La monja puso una cara de entierro perfectamente conforme a las circunstancias. Di consideró decente dejar que continuara ese edificante tête-à-tête con su viejo amigo. A la vuelta de un pasillo encontró a la señorita Zhou y la informó de que tenían visita.

– ¿No irá a verla?

– ¡Ah, no! -exclamó la joven-. Es una charlatana, adobada en devoción. Mis padres han tenido que refugiarse en la otra punta del castillo. Y yo voy a hacer lo mismo.

Y se marchó a buen paso.

El juez Di estuvo atento a la marcha de la monja, que, considerando el humor de su amigo, por fuerza sería inminente. Efectivamente, no tardó en verla bajar los peldaños de la escalinata y salió tras ella a toda prisa. La mujer tenía los ojos húmedos.

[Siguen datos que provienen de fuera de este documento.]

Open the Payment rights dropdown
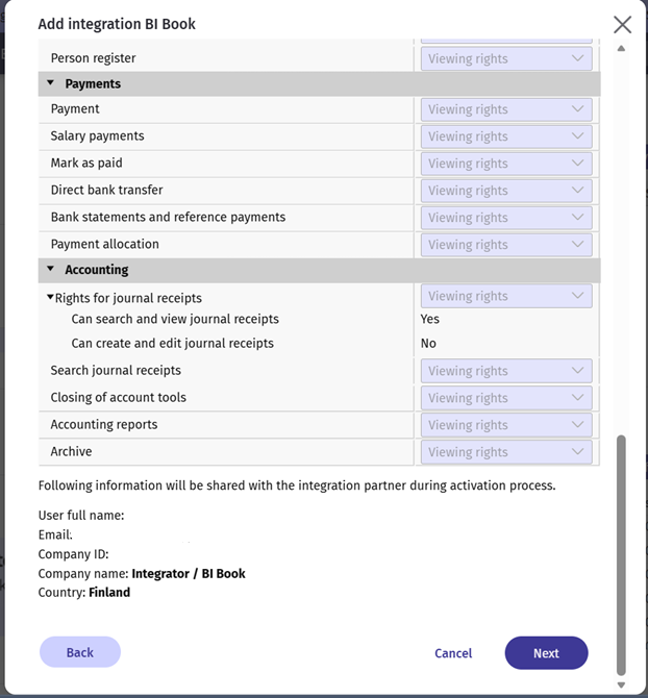648x698 pixels. pos(506,110)
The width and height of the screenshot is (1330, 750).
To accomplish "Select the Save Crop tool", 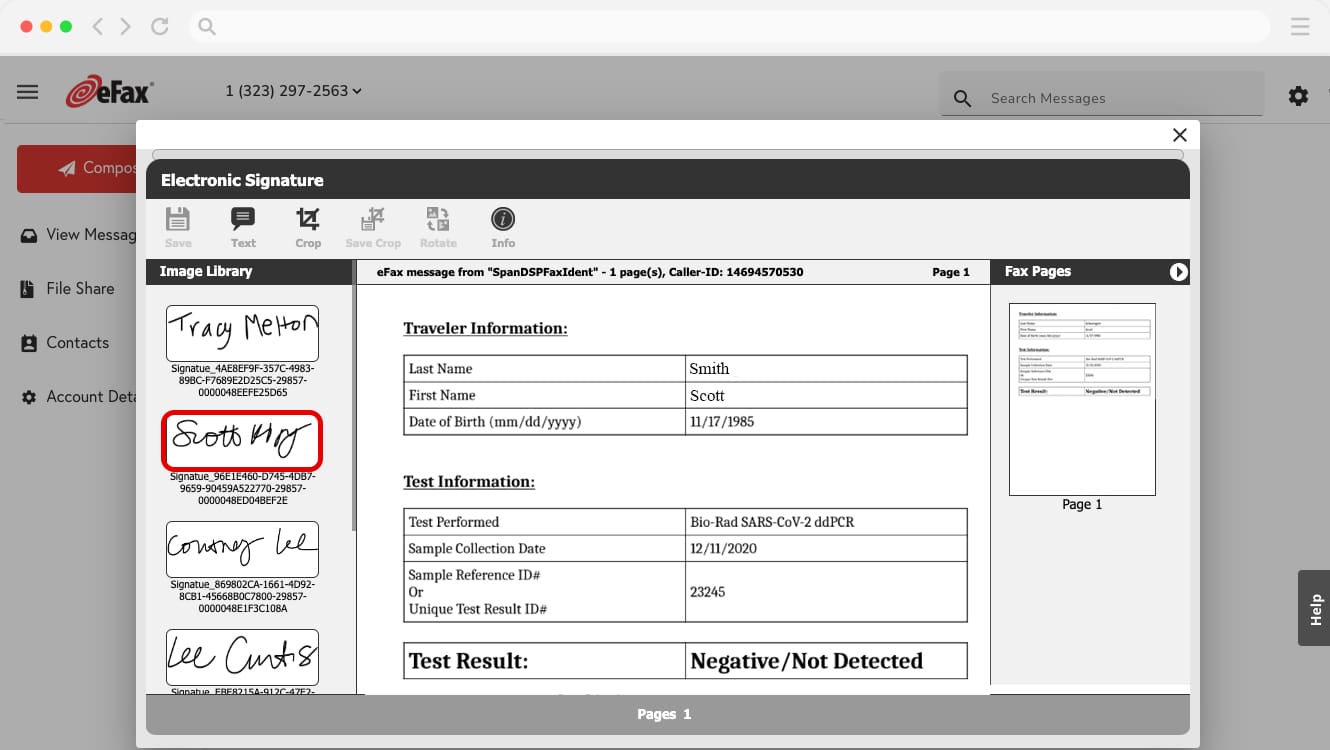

– Está perdiendo la cabeza -dijo ella.

– Sí, la cosa no va a mejor -respondió el juez-. Rara vez hay mejorías en su estado. Es la vejez.

De hecho, empezaba a preguntarse si el anciano, con sus morbosas obsesiones, no había metido cuchara en los asesinatos.

Insinuó algo sobre el «ahogamiento» de la criada. La religiosa cayó de las nubes al oír la noticia, de la que no sabía nada. En la ciudad tampoco se sabía nada. Los señores, igual que los criados, se habían mostrado de una discreción rayana en el mutismo.

Despidiéndose en el portón, el juez le aconsejó que no se entretuviera demasiado por el campo en las próximas semanas, y que atrancara la puerta; nunca se sabía, y los pícaros acechaban por todas partes.

– Buda vela por mí -respondió ella-. Mi puerta siempre está abierta. Estoy tranquila.

El juez se dijo que Buda no había velado demasiado por su bonzo, que había perdido la vida dentro del propio recinto del templo. Habría preferido ver a la monja menos tranquila y más prudente. Desde hacía algún tiempo las desgracias se ensañaban con los visitantes del castillo.

Tras una inclinación respetuosa, la mujer subió a la barca, que un mozo de la posada empujó con dificultad a través de la corriente.

«Bueno -caviló el juez-. Ya sólo falta la visita de la señorita Capullo de Rosa, y habremos recibido a todos los notables de la localidad. ¿Vendrá? Después de los ángeles del cielo, las mujeres de mala vida: ése sería el orden de las cosas.» De tener que elegir, sin atreverse a confesárselo, preferiría esta última visita.